**Provided passage:**
· · ·

Processing Social Change

Normalizing the extraordinary

I was chatting with a client the other day and he was telling me about a guy who climbed free climbed a difficult mountain and afterward, the guy went back to his normal routine acting like his extraordinary accomplishment was normal and “just another day”. The conversation then moved to distance running/biking and extreme weight loss. He asked me what it’s like to lose 200 pounds and to run 100 miles (separately) and then to be able to explain to people not only how one is possible, but to be able to do both.

The conversation has sat with me for a couple days now and I now ask myself if other people can really even comprehend what changes have actually taken place? I sit here and wonder if I can really even comprehend the changes that have taken place…

It’s been a long 6 years… and honestly, as of right now, there are days when I just want to wake up and not remember everything that has had to change over the past 6 years. I want to forget about the pain and the struggles and the day to day actions it has taken to become who I am today. Most days I wish I could just erase my past and be a normal person for the day just to know what it is like… but no matter how much I have attempted to run away from my past before, I have to live with who I am today…

The people I am surrounded with on a daily basis don’t look at the world the same way other people do. Every day I go to work with personal trainers, ultra-runners, endurance athletes, and people who have achieved high levels of success with weight loss and fitness transformations. It’s normal for me to talk to someone about how to run 100 miles or how to lose 100 pounds. It’s normal for someone to ask me a question about the struggles of staying out of their kitchen when they have an emotional eating day. It’s an everyday occurrence that I talk to someone who can’t get out from in front of their TV and off their couch to go for a walk around the block. I don’t think twice about the top 3 pieces of advice I give to people who struggle with overeating and lack of physical activity… This is the world I live in.

So why is it that losing 200 pounds, running 100 miles, completing a full distance triathlon, deadlifting 400 pounds is normal to me?

· · ·

**Required work:** Carry on the personal essay about weight loss and ultramarathon running from the question that ends it. The items after this point aren't needed for anything here.

· · ·

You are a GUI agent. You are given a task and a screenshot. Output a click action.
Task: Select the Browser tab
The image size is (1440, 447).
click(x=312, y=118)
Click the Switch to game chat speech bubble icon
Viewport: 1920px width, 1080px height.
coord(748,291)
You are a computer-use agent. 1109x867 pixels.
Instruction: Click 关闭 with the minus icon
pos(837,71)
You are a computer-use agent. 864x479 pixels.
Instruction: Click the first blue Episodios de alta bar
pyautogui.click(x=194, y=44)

· · ·

**Final answer:**
It’s the environment I have created for myself. It is the type of people I have learned to surround myself with. I have made the conscious choice and the intentional action to change the type of people I spend time with every day. It’s normal for me to spend my time with extraordinary athletes… and we think of each other and our actions as normal.

This is no different than the groups of people who meet at happy hour on Friday, tailgate on the weekends, watch their kids play soccer together, or catch up on gossip around the water cooler at work. This is the environment they have created for themselves. These are the types of people they choose to be surrounded by. This is how we create our “normal”.

The process of leaving one group and entering another not as simple as just leaving one day and being accepted the next. Following social and cultural norms makes the change more complicated as we slowly detach from the less desired group and step into the new group a little at a time. As we separate from one group we can gain acceptance of another until one day when the we have earned the right to move on from one group into the other.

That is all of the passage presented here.